Giovedì 29, Agosto 2013
in  Consulenza legale


In caso di riduzione del canone di locazione, occorre registrare la modifica del contratto, con il pagamento dell'imposta di bollo e di registro?


M.R.- Venasca


L'accordo intervenuto tra il locatore e il conduttore per la riduzione del canone di locazione di un contratto in corso non va obbligatoriamente comunicato all'Amministrazione finanziaria e non deve essere registrato in termine fisso. Pur non essendo riconducibile alle ipotesi di cessione, risoluzione e proroga del contratto, che devono obbligatoriamente essere portate a conoscenza dell'Amministrazione finanziaria, tuttavia, per rendere certo il patto, le parti possono richiederne la registrazione volontaria per attribuire data certa allo stesso accordo. È infatti interesse delle parti attribuire certezza e pubblicità all'accordo, in quanto la diminuzione del canone determina riduzione della base imponibile ai fini delle imposte sui redditi. Pertanto, chiunque ne abbia interesse ha la possibilità di procedere con la registrazione volontaria del nuovo patto con il pagamento della relativa imposta di registro, dovuta nella misura fissa di 67 euro.


dott.

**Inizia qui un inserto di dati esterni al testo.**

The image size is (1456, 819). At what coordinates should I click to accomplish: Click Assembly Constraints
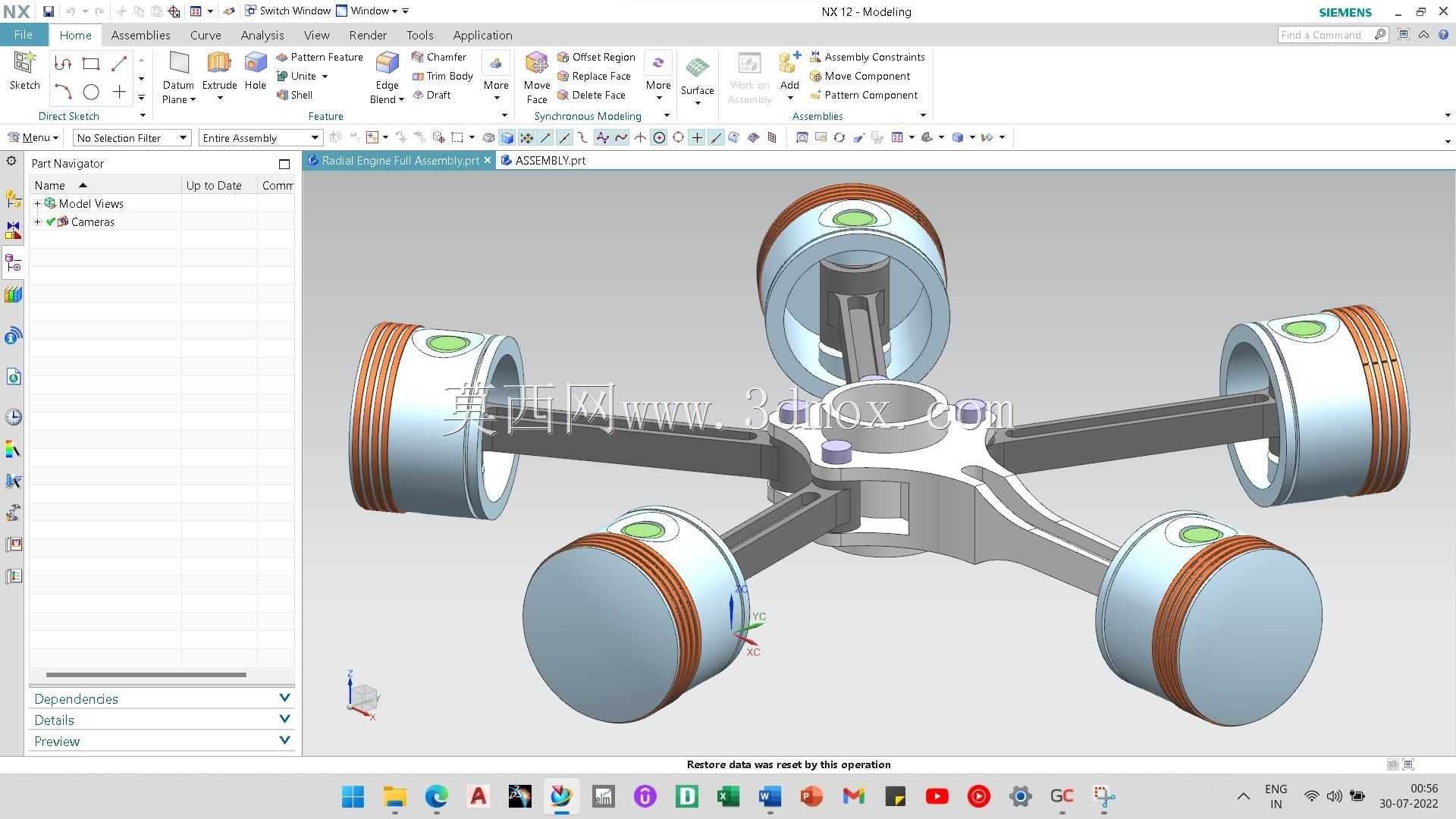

Marco Ballatore



Ho locato un appartamento il 1 agosto 2009; al momento del rinnovo tacito del contratto, per altri quattro anni, vorrei optare per la cedolare secca. Quali adempimenti devo effettuare?


P.C. - Saluzzo


L'opzione per il regime di tassazione della cedolare secca deve essere esercitata in sede di registrazione del contratto di locazione ed ha effetto per l'intera durata del contratto, salvo revoca. In caso di proroga, anche tacita, del contratto di locazione, l'opzione per il regime della cedolare secca deve essere esercitata entro il termine previsto per il versamento dell'imposta di registro (vale a dire entro trenta giorni dalla data in cui la proroga ha avuto effetto), tramite la presentazione dell'apposito modello per la richiesta di registrazione degli atti e per gli adempimenti successivi (modello 69). Qualora non sia stata esercitata l'opzione in sede di registrazione del contratto ovvero di proroga, è possibile accedere al regime della cedolare secca per le annualità successive, esercitando l'opzione entro il termine previsto per il versamento dell'imposta di registro dovuta annualmente sull'ammontare del canone relativo a ciascun anno, vale a dire entro trenta giorni dalla scadenza di ciascuna annualità. Inoltre, il locatore è tenuto a dare preventiva comunicazione al conduttore, con lettera raccomandata, della propria intenzione di optare per il regime della cedolare secca, rinunciando a esercitare la facoltà di chiedere l'aggiornamento ISTAT del canone annuale. L'obbligo di inviare la raccomandata viene meno se la rinuncia all'aggiornamento del canone è già espressamente contenuta nel contratto.